The effect of postprandial lipemia on plasma PPL activity. Serum triglycerides increased significantly after the ingestion of the standardized high fat meal without affecting the PPL activity. Dot plots are means ± 1 SD, n = 40 for each group.
The impact of FVIIa, FVa and surface PS on the modified PPL assay
Since the presence of coagulation factors in human PPL depleted plasma may provide a source of preanalytical variation of the modified PPL assay, we tested the assay with the addition of various concentrations of coagulation factors V/Va and VIIa (Fig. 6). The addition of FVa resulted in a dose dependent shortening of PPLCT (Fig. 6A). The addition of increasing levels of FVIIa had minor influence on PPLCT, although the initial addition of 5 nM FVIIa slightly shortened the PPLCT (Fig. 6B).
The effect of coagulation factors on the performance of the modified PPL assay. Exogenous coagulation factors were added to the reaction buffer in concentrations from 0.02 to 3.0 nM for FVa (panel A) and from 5 to 80 nM for FVIIa (panel B). Panel (C) shows the effect of lactadherin pretreatment on the PPL activity of PRP-derived EVs generated by stimulation of PRP by calcium ionophore A23187 for 15 min. Values are means ± 1 SD (n = 4).

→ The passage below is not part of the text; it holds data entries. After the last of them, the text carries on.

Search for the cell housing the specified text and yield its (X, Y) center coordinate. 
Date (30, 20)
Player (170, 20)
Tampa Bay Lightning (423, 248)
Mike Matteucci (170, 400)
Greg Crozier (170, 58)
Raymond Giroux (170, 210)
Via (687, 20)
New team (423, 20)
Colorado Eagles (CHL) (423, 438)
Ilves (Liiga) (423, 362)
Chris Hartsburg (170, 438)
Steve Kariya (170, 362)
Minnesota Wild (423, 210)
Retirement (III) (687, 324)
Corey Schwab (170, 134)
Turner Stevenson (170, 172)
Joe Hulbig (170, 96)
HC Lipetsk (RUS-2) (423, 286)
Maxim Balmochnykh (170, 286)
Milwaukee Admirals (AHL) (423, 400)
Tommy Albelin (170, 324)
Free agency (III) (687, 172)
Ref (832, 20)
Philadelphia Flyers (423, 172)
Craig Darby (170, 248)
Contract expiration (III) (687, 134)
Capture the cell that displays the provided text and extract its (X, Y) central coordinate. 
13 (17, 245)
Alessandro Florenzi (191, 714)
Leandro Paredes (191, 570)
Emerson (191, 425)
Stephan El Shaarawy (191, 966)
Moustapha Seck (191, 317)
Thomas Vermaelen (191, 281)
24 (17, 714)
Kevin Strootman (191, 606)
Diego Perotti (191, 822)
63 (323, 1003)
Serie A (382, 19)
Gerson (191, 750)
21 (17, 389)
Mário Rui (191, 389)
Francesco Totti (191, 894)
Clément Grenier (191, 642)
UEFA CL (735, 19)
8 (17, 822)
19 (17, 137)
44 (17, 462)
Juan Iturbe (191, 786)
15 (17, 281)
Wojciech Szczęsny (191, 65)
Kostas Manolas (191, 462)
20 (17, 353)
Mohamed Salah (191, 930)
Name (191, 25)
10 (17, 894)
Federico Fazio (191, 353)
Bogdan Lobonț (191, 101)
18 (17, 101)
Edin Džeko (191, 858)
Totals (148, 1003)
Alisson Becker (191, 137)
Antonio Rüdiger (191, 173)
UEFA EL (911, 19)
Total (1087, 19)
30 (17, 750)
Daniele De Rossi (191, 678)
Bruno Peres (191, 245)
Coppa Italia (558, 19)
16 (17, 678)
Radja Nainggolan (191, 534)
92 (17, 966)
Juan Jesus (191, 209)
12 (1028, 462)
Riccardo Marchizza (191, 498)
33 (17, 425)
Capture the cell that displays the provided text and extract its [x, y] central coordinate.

To further prove that coagulation in the modified assay is mainly driven by PPL, we used lactadherin to neutralize the negatively charged phospholipids. Pretreatment with lactadherin reduced the PPLCT dose-dependently of EVs derived both from A23187-stimulated PRP and EVs from unstimulated PRP (Fig. 6C). Pretreatment of both PPL depleted plasma and PFP with 107 nM lactadherin drastically reduced their PPLCT with clotting times exceeding the maximum clotting time of the coagulometer.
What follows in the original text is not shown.